Required work
The lines wanted are those from the one containing "Given: Click the" to the last line of the entries below; output them exactly, leaving out pictures.

Supplied information

○ ○ ○ ○

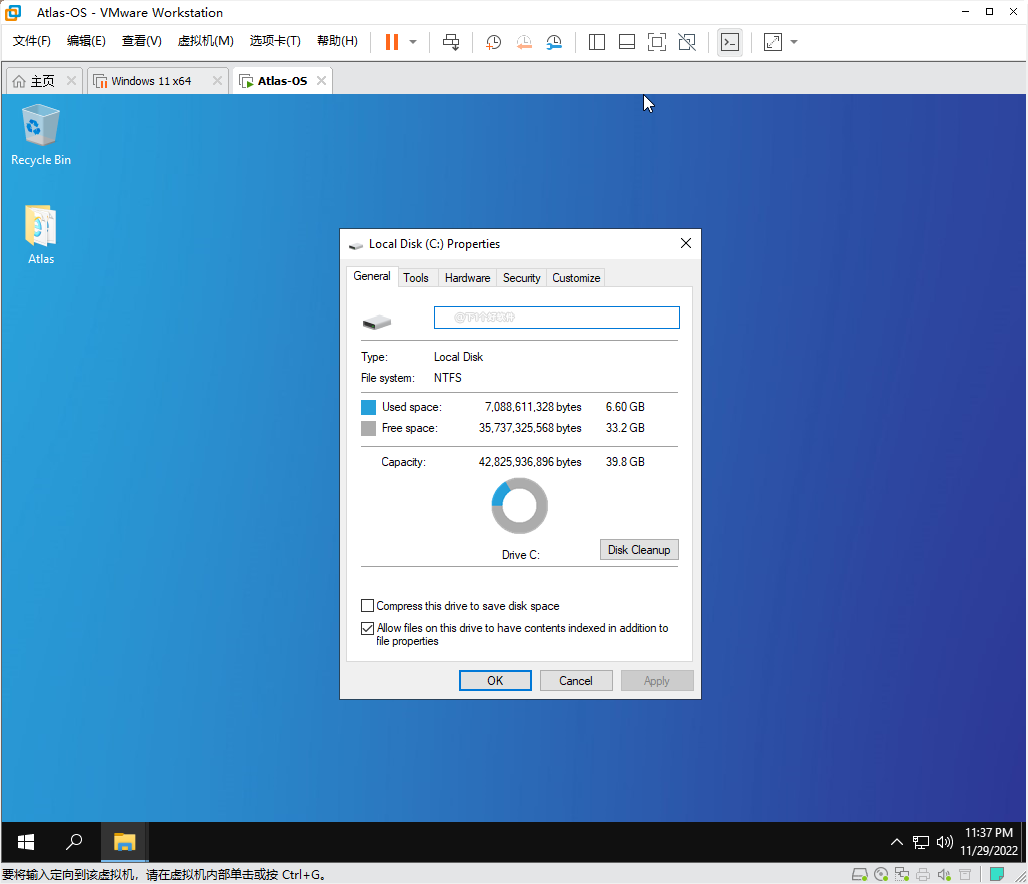Select the Windows 11 x64 VM tab
Image resolution: width=1028 pixels, height=884 pixels.
coord(151,81)
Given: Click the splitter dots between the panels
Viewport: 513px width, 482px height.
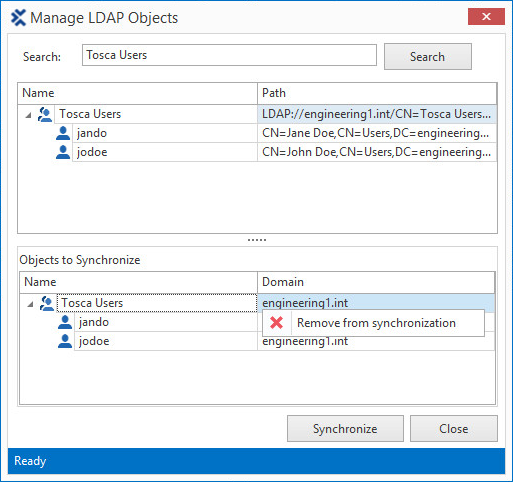Looking at the screenshot, I should pyautogui.click(x=257, y=240).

○ ○ ○ ○

Written response
Given: Click the splitter dots between the panels
Viewport: 513px width, 482px height.
Looking at the screenshot, I should pyautogui.click(x=257, y=240).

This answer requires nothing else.